定年後で年金だけの生活になると「貯金が大切だ」という話はよく聞くのだが、実際のところ貯金の最終目標はいくらが妥当なのかというと、「 100 万円だと少な過ぎる」とか「 1000 万円でも心もとないかも」と言われるし、貯金の最終目標をいくらにすればよいかを分かっている人はほとんどいないという記事がある雑誌に載っていた。そこで貯金の最終目標をいくらにすべきかということなのだが、米国のアリ ― 銀行の調査によると「たくさん貯蓄をしている人ほど、幸福感が高い」ことが分かっているそうで、だいたいの人は「貯金が多すぎて困っている状態」ではないということのようなのだ。よほどのお金持ちでない限り「貯められるだけお金は貯めるべき」と言え幸福感が最大になる貯金額は 1 憶円だということのようなのだ。
1000 万円の貯金がある人は 100 万円の貯金がある人よりも幸福なのは想像がつくが、 100 億円の貯金がある人は 1 億円の貯金がある人よりも幸福なのかということなのだが、大阪大学の研究によると幸福感が最大となる「貯金額」を明らかにしているそうで、その研究によるとおよそ「金融資産 1 億円」で幸福度が最大となったことが確認されたという。 1 億円以上の金融資産を持つと金融資産が増えても幸福度は高まらない、もしくは幸福度が下がるということも確認されたそうなのだ。また「年収と幸福度の関係」についてでは「所得がある一定水準以上にあがると幸福度との相関が見られなくなる」とされ、アメリカの経済学者のリチャード・イースタリンらが調べたところ人間は所得より貯蓄に幸せを感じるらしいというのだ。

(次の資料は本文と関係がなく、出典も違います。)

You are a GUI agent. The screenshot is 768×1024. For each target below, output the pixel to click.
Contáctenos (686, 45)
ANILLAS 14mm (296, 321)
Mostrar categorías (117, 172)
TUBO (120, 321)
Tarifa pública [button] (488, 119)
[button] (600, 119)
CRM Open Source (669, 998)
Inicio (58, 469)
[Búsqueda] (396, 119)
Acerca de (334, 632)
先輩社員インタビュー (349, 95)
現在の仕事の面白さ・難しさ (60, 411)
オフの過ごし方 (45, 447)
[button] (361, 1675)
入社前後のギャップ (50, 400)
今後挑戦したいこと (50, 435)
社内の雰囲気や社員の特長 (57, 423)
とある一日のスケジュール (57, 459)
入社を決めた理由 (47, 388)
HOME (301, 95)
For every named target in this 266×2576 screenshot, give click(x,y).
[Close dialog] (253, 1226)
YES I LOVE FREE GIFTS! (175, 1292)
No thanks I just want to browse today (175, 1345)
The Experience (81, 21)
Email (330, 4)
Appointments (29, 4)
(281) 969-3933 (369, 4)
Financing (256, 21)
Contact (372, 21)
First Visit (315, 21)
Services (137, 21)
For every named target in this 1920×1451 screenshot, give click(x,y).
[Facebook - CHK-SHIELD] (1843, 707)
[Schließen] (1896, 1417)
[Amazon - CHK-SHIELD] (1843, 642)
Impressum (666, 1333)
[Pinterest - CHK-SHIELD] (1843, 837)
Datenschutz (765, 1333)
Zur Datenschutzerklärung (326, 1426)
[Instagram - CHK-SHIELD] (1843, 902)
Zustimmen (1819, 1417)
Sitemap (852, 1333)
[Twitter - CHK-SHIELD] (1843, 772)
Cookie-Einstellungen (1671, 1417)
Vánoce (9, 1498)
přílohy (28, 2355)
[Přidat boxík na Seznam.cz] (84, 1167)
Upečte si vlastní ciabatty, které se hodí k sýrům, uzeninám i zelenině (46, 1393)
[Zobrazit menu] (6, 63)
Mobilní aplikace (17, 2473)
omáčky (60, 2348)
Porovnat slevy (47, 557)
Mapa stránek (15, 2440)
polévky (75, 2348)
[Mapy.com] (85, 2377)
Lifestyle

富裕層の「本流」はゆっくりと時間をかけて資産を形成してきた堅実な中高年の人々だと主張されているが、幸福度の観点から見ても高収入を目指すよりも、高貯蓄を目指すほうがよほど幸福に資することが調査からは読み取れるという。稼ぎを多くするより収入がそれほど高くなくてもせっせと貯めるほうが幸福に近づくということのようで、幸福度は純資産の影響が極めて大きいのに比して富裕層の場合は純資産の多寡はもはやあまり問題にならないということなのかもしれないというのだ。年収が幸福度に与える影響に飽和点が存在するように純資産の効用も限界効用が逓減していうということかということのようで、つまり富裕層の立場になったらいたずらに純資産額を膨張させていってもあまり意味がないということのようなのだ。
富裕層はどうすれば幸福度が高まるのかというと、ひとつは経済学者ロバート・ H ・フランクのいう「非地位財」にお金を使うことだという。非地位財とは他人が何を持っているかどうかとは関係なくそれ自体に価値があり喜びを得ることができるもので、例えば休暇や旅行だけでなく愛情や健康・自由・自主性・社会への帰属意識に良質な環境などだという。これに対して地位財とは所得や社会的地位だけでなく車や家など他人との比較優位によってはじめて価値の生まれるものだという。もうひとつは幸福度調査でわかった「幸福度ランキング」のベスト 5 であるセックス・おしゃべり・夕食・リラックス・昼食に時間とお金をかけることだそうで、富裕層にとっては大した金額ではないのだがそれだけで幸福度は大幅に上昇する可能性があるというのだ。
また「金融資産 1 億円」で幸福度が最大となったことが確認されていることから、貯金額の目標を立てるときは一先ず「 1 億円」をゴールにしておくとよいというのだ。これ以上の金額を目指しても金融資産が増えたところで幸福感が高まらないので、金融資産が 1 億円を超えてからはお金よりも人間関係や健康に焦点をスイッチした方がよいという。しっかり働きしっかり節制する家庭であれば「 1 億円貯金する」という目標も決して不可能ではないそうで、 1 億円で幸福感が頭打ちする」という研究結果を見て貯金が果てしないものに感じてしまう気がして諦めずのではなく、貯金目標を立てる際は一先ず最終ゴールを 1 億円にしてじっくり計画を練ってみることが幸福度を維持する第一歩だということのようなのだ。